Космический маразм
Автобус тряхнуло на колдобине, я опомнился и стал протискиваться к выходу. Вырвавшись на свежий воздух из железной коробки, заполненной густыми ароматами пота и перегара, я порадовался жаркому дню, полюбовался дырой в голубом небе, сквозь которую на Землю лился обжигающий поток электромагнитного излучения, а потом засмотрелся на студентку в лёгком сарафанчике.
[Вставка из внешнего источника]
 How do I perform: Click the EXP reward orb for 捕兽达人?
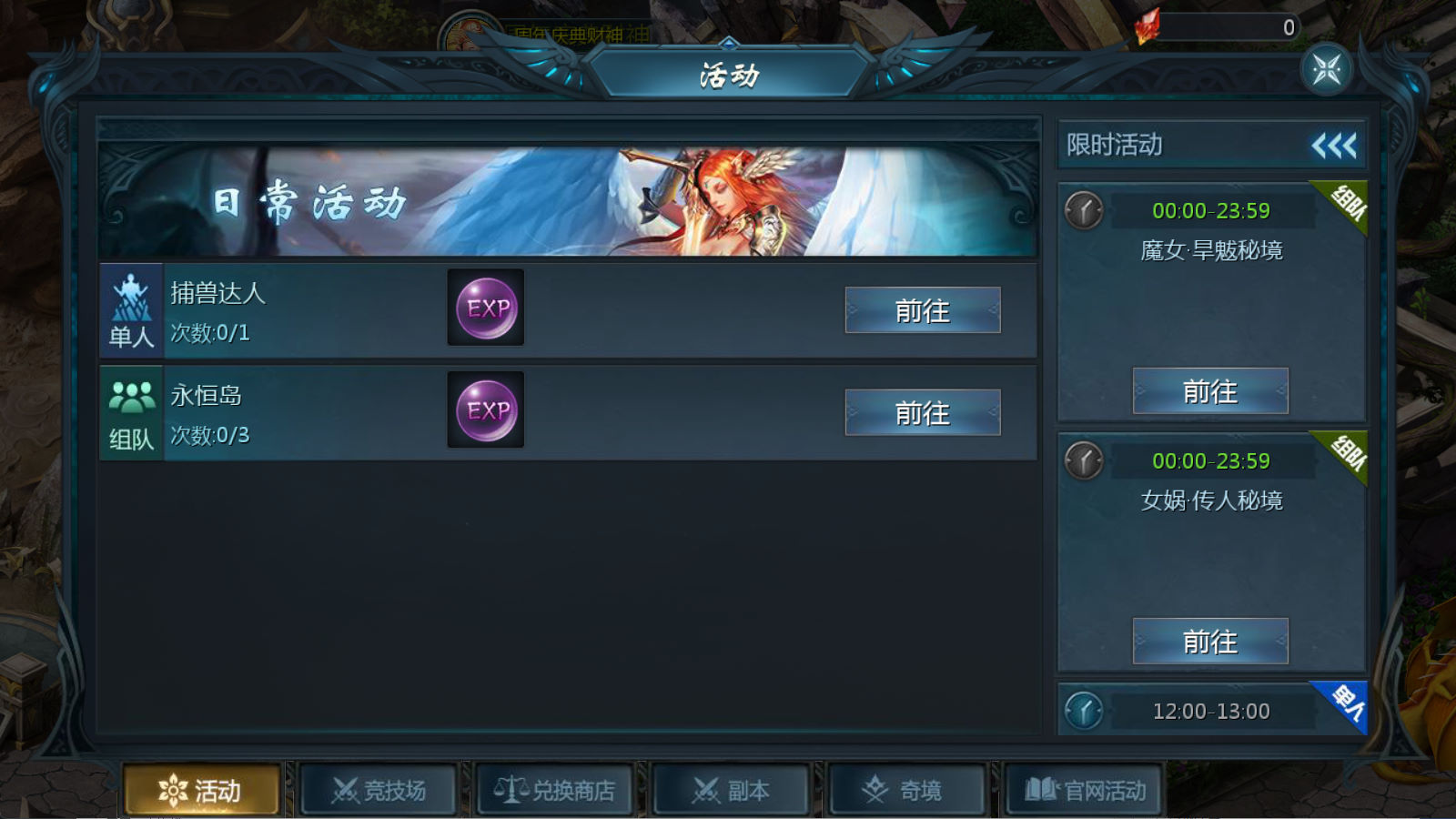tap(486, 308)

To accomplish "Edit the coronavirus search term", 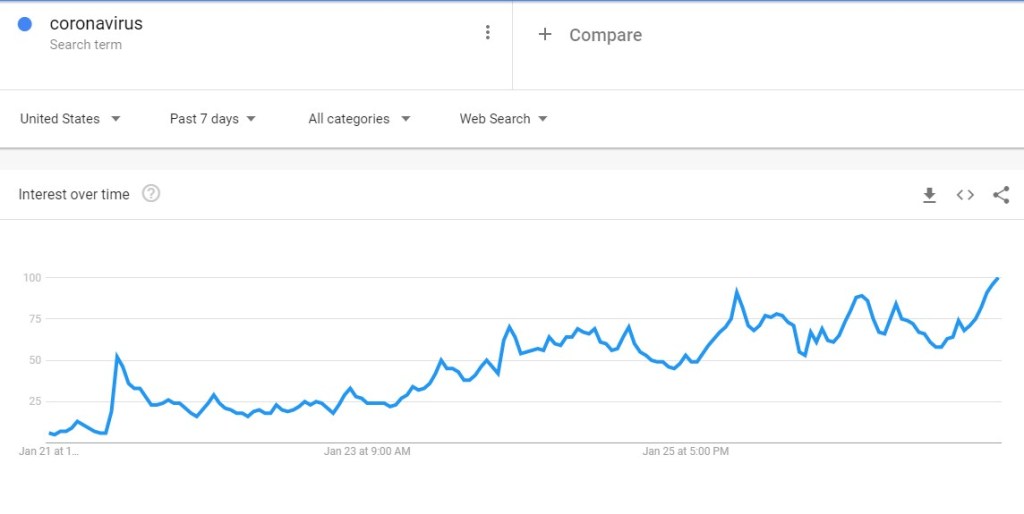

Этому, однако, мешало пятно на моей сетчатке, оставшееся от неосторожного рассматривания Солнца, так что я зашагал в сторону главного здания МГУ.
Оно самодовольно вздымалось впереди, протыкая небо шпилем с огромной звездой, распластав по земле крылья общежитий, громоздя друг на друга этажи, покрытые множеством окон-бойниц, и, казалось, готово было взлететь, как ракета.
Я тут же принялся считать, а способно ли оно взлететь при достаточном количестве реактивных двигателей. «Если не учитывать шпиль, высота здания метров сто пятьдесят», - думал я. – «Можно для упрощения принять его за куб ребром сто метров. Плотность бетона составляет около тысячи килограммов на метр кубический...» Но тут полицейский на входе потребовал предъявить пропуск, и цифры в голове мгновенно осыпались.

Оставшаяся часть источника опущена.